Intersil Jumps on Speculation It May Become Takeover Target
April 05, 2011, 4:21 PM EDTBy Ian King
(Updates with closing share price in fourth paragraph.)
April 5 (Bloomberg) -- Intersil Corp., a maker of analog chips, surged the most in two years in Nasdaq trading on speculation it will become a takeover target following Texas Instruments Inc.’s agreement to buy National Semiconductor Corp.
The planned acquisition of National Semiconductor for a 78 percent premium to its closing share price yesterday has led to optimism that more semiconductor deals may happen, said Vernon Essi, a Boston-based analyst at Needham & Co.

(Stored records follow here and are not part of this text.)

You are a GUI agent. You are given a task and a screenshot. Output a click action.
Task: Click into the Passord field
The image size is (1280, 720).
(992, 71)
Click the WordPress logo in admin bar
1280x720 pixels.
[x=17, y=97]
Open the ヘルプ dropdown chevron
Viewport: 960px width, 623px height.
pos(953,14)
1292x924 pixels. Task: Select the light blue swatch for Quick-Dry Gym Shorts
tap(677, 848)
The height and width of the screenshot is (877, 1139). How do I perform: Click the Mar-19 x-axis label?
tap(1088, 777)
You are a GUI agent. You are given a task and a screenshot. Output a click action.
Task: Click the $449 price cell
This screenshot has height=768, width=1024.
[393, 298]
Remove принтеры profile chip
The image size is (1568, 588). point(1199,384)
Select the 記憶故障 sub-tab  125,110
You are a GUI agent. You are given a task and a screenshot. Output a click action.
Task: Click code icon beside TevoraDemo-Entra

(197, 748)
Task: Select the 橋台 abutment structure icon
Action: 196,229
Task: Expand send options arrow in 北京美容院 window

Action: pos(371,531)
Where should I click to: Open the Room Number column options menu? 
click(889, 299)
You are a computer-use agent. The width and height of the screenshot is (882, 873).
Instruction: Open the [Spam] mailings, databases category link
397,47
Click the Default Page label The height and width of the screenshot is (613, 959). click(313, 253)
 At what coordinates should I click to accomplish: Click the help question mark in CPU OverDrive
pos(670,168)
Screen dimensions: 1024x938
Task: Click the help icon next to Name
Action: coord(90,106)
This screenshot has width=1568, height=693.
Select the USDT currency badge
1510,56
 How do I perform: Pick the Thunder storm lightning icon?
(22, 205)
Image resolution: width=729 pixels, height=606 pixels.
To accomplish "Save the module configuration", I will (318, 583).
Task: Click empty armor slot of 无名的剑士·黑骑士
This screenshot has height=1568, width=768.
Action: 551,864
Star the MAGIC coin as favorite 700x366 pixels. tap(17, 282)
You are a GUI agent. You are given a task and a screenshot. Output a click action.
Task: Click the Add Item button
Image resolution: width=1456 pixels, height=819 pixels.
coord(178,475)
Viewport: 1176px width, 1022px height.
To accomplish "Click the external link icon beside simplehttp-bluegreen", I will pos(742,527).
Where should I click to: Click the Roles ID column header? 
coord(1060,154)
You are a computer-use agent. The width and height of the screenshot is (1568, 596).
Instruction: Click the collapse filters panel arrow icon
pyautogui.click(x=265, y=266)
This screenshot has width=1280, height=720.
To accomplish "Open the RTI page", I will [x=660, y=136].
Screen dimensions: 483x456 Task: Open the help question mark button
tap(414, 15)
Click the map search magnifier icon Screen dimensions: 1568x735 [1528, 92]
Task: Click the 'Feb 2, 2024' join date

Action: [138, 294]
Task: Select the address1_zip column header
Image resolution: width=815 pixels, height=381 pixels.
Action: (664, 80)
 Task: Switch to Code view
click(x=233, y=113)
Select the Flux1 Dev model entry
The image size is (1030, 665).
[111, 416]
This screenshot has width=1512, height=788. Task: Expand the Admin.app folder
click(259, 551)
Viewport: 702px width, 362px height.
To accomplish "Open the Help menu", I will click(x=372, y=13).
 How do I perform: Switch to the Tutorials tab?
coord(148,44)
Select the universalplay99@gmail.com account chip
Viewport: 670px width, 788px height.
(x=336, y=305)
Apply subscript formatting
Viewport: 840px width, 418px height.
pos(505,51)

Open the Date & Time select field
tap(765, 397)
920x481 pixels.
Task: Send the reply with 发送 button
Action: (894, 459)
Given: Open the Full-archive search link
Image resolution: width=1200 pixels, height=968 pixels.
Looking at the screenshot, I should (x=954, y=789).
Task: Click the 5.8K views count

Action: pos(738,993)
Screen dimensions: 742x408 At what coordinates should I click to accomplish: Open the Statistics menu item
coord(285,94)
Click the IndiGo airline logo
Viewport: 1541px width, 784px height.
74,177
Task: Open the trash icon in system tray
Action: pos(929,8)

“It was dramatically higher than what most investors would think and it actually works,” said Essi, who rates Intersil shares “buy” and doesn’t own them. “Intersil is a smaller-cap version of where National Semiconductor was before yesterday.”
Milpitas, California-based Intersil rose $1.02, or 8.4 percent, to $13.14 at 4 p.m. New York time on the Nasdaq Stock Market. The shares have declined 14 percent this year.
Texas Instruments, the second-largest U.S. chipmaker, yesterday agreed to buy National Semiconductor for about $6.5 billion. Intersil might make a target for other companies that want to broaden their own product lines in response because its stock price-to-sales ratio is relatively cheap, said Doug Freedman, a Gleacher & Co. analyst.
The companies are makers of so-called analog semiconductors, which go into everything from military hardware to washing machines. The chips perform functions such as power regulation and the conversion of real-world inputs, like touch and sound, into electronic signals.
Brendan Lahiff, a spokesman for Intersil, declined to comment.